The ESRI found a big gap between the life expectancy at age 20 and 35 for those with the lowest level of education and those with higher accolades.

RESEARCH FROM THE Economic and Social Research Institute shows that boys that have a lower education are more likely to die early.

The paper, ‘The Impact of Changes in Educational Attainment on Life Expectancy‘ in Ireland’ looks at the potential contribution of increasing educational attainment to the prospective improvement in life expectancy in Ireland over the next 50 years.

The lead author on the report is Professor John FitzGerald.

Life expectancy

The 2006 data, for which the research is based, shows that males who had a junior certificate level of education were grouped with those who had completed their Leaving Cert.

The findings show a big gap between the life expectancy at age 20 and 35 for those with the lowest level of educational attainment relative to the other categories.

Using the same 2006 data, it showed that males with primary and junior certificate education aged 20-34, 6.2 per cent would be expected to die before they reach the age of 35.

However, for those with a secondary education only 1.9 per cent would be expected to die. The “excess” death rate associated with only having primary level education relative to those with secondary education thus amounts to 4.3 percentage points – a very big excess.

The gap between the death rate for those with secondary education and third level education is much smaller at 0.8 percentage points.

Deaths

For males in the 20 to 35 age group the “excess” deaths among those with limited education compared to the average for the population of the same age, is very significant.

The ESRI states that the lower life expectancy is manifested in different experiences for those aged between 20 and 34, adding that “just because low educational attainment is associated with lower life expectancy does not imply a causal relationship”.

The paper does argue however that it is probable that the early death of these males may be affected by a wide range of other demographic and health characteristics.

“Thus while the new data on life expectancy can be used to forecast changes in the population (because education and life expectancy are correlated) they cannot, on their own, be used to explain the “excess” deaths in the population today,” said the ESRI report.

In the future

The paper also forecasts that from 2011 to 2041, life expectancy could increase from 76.7 to 86.5 years for males and 81.5 to 88.2 for females.

The report adds that this is because the educational attainment of the older population today is very different from that for the cohort currently in their late twenties.

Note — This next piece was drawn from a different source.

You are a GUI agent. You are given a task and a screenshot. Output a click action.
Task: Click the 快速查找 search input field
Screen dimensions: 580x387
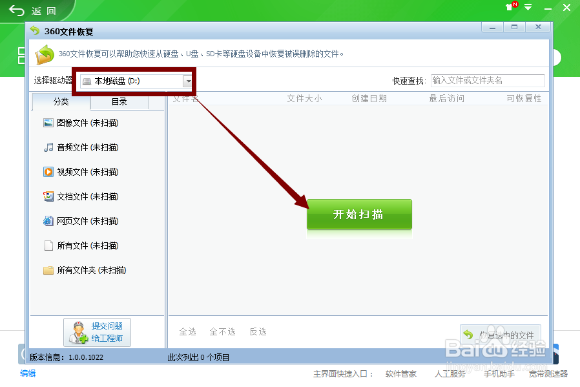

The educational attainment of the population as a whole will, inevitably, change greatly over the coming fifty years, stated the report.

“The current generation in their late twenties will gradually replace the older less well educated generations as they age. Given observed differences in life expectancy by level of education, this will be an important factor driving the expected increase in life expectancy over the coming half a century,” it stated.

“In turn the increase in the longevity of the population will result, not only in higher population levels, but also in a rising old-age dependency ratio. This will affect demand for public services, not least pensions and healthcare,” said the ESRI.